The approximations derived will work well in genetic settings, where Odds Ratios tend to be low. Even though genetic variables (such as single nucleotide polymorphisms) are not modifiable, attributable fractions are still of interest and have been used as a measure of disease heritability in some settings [6, 15]. In contrast, while the Odds Ratios in INTERSTROKE are larger, the approximate calculations are perhaps acceptably accurate (Table 1). However, extremely large odds ratios are possible in traditional epidemiologic applications. For instance, the odds ratio linking smoking and lung cancer was initially estimated to be roughly 9 [16]. While in these extreme cases the approximate PAF will be unacceptable as a proxy for an exact calculation (and may indeed be larger than 1), the plots suggested here may still convey a robust measure of risk factor importance, provided the absolute quantification of PAF is not of interest.
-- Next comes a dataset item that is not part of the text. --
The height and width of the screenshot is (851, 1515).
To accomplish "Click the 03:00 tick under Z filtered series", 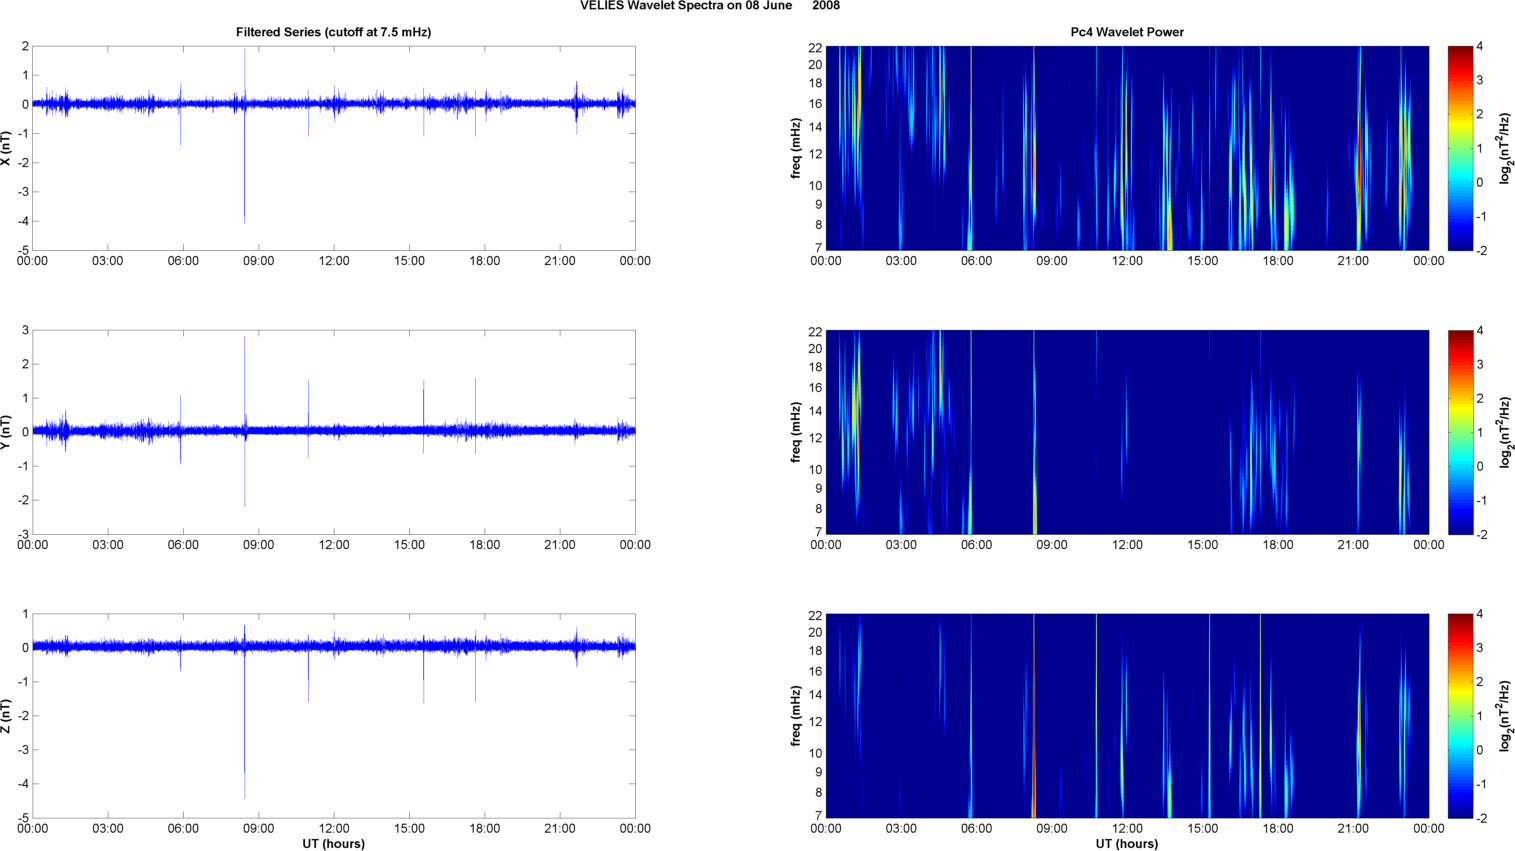I will point(108,828).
The described methods could be used as a complement to tables summarizing prevalence, odds ratios and PAF, and may convey the same information in a more intuitive and visually appealing manner. The suggested nomogram can also be used to visually estimate the effects of health interventions which only partially reduce risk factor prevalence. Finally, in the binary risk factor case, the approximations can also be used to quickly convert logistic regression coefficients for a risk factor into approximate PAFs.